Hospitals' acreage is lure for developers

Neighbors are wary of facilities' future

June 15, 2008|By Laura Barnhardt , Sun reporter

Chicken coops and cornfields surrounded the state asylum in Owings Mills when it opened almost 120 years ago. The quiet countryside was considered by 19th-century health experts as the best place to care for the developmentally disabled, and over the years the number of patients grew from nine to nearly 3,000.

Today, the Rosewood Center complex is a shrinking oasis of undeveloped land near highways and shopping centers. The number of patients has dwindled to fewer than 150, and Gov. Martin O'Malley has announced plans to close the facilities next year.

As that closing nears, neighbors, preservationists and legislators are worried about the fate of the property.

Advertisement

Its location in Owings Mills, a designated growth area of Baltimore County, and the parcel's size - more than 200 acres at the edge of the prosperous Caves Valley - make it all the more attractive to private developers interested in building homes, offices and shops.

"No couple of hundred acres in a developed area exists elsewhere in Baltimore County," says Joseph M. Cronyn, a partner at real estate consulting firm Lipman, Frizzell & Mitchell. "This is it."

Rosewood is just one example of a broader trend across Maryland, as sprawling state hospitals are shuttered. Their lands, once isolated from homes and commercial centers, have been surrounded by suburban development, triggering concern among neighbors.

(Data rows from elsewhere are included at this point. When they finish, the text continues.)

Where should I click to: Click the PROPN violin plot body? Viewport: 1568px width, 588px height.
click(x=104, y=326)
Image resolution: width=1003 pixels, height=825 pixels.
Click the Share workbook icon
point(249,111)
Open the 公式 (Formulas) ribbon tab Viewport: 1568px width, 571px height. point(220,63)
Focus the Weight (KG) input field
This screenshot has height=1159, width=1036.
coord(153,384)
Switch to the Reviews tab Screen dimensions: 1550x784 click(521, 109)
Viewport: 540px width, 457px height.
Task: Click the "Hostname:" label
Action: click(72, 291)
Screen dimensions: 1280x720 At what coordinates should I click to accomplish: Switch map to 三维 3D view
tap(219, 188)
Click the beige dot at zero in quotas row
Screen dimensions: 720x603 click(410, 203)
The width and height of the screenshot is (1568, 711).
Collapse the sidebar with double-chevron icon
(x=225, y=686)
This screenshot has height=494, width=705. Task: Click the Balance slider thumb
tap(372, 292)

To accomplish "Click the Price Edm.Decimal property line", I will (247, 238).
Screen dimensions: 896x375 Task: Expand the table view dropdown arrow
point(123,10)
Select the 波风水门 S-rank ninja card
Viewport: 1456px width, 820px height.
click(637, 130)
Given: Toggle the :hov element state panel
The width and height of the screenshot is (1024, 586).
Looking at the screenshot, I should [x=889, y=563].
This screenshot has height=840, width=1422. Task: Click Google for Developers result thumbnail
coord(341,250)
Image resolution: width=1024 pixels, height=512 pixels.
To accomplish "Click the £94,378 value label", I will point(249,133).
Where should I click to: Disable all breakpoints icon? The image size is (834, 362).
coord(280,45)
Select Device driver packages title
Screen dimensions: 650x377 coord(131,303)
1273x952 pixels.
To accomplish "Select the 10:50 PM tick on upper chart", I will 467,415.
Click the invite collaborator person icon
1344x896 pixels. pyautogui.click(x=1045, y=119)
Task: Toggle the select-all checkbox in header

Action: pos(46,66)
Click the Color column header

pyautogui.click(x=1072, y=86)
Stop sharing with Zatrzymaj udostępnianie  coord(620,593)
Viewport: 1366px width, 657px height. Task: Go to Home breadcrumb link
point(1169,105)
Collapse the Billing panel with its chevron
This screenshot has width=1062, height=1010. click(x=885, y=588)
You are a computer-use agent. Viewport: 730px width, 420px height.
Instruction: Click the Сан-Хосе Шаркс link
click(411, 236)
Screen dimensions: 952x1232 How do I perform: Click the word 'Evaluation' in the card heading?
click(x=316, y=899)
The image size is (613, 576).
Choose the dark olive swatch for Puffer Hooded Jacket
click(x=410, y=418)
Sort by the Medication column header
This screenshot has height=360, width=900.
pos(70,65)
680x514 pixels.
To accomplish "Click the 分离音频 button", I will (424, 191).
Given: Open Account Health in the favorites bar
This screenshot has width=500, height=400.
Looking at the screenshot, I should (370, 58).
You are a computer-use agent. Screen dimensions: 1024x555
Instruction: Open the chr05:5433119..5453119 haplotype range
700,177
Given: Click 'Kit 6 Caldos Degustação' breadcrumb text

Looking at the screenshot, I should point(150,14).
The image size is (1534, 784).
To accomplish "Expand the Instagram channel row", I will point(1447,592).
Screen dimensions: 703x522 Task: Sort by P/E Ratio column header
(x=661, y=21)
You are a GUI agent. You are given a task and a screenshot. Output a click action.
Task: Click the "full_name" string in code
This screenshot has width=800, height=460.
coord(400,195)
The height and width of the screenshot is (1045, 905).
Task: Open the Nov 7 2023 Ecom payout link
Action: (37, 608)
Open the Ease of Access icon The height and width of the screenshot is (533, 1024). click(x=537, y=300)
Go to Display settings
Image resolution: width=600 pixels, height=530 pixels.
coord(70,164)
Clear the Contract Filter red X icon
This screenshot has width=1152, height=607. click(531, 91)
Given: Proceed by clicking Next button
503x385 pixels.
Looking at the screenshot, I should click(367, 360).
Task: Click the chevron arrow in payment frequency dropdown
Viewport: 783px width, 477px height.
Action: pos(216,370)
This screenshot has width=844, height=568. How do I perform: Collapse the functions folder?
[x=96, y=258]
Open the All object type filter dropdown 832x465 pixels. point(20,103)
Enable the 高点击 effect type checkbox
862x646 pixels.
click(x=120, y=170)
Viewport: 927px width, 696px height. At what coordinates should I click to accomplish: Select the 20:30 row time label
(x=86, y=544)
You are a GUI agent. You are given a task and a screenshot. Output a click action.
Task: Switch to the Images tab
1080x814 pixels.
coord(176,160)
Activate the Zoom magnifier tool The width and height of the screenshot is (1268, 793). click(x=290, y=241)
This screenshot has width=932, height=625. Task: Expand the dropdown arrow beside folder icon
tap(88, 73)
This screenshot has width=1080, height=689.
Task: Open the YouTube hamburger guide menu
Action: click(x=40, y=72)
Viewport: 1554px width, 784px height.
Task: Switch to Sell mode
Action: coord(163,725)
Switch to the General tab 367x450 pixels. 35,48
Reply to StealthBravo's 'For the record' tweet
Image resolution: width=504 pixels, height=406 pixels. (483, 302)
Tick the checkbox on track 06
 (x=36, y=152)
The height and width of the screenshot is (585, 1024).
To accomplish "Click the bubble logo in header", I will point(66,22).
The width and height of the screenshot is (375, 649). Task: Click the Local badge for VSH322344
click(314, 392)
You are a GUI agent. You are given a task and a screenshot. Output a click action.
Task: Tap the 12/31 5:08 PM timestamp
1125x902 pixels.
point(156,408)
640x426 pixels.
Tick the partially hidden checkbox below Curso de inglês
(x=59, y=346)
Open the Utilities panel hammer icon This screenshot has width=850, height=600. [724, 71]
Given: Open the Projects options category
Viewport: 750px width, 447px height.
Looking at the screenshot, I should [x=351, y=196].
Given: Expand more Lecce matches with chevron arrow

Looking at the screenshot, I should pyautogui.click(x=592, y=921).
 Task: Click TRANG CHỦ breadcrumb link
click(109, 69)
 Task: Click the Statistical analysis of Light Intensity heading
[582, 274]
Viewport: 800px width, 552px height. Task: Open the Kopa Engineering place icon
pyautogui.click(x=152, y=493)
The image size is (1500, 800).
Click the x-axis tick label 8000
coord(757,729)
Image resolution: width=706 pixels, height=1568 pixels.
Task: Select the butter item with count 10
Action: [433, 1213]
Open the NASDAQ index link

In Anne Arundel County, 548 acres have been preserved as open space at the Crownsville Hospital Center, a state psychiatric hospital that closed in 2004. Although county officials had wanted to preserve the rest of the property, state officials sought offers last month from developers on 532 acres that have been declared surplus. Residents have long been worried about houses being crowded onto the property.

In Carroll County, the Springfield Hospital Center's vacant brick buildings have been rehabbed for commercial offices and community college classrooms. Sykesville residents voted in a 1999 referendum to annex the property so that local officials would have control over how it was developed.

And in Catonsville, the 200-acre Spring Grove Hospital Center has been eyed by a local developer for a mix of shops, offices, apartments and a hotel. Residents, who expressed opposition several years ago to a juvenile detention facility being built on the property, have asked officials to set aside some land for athletic fields.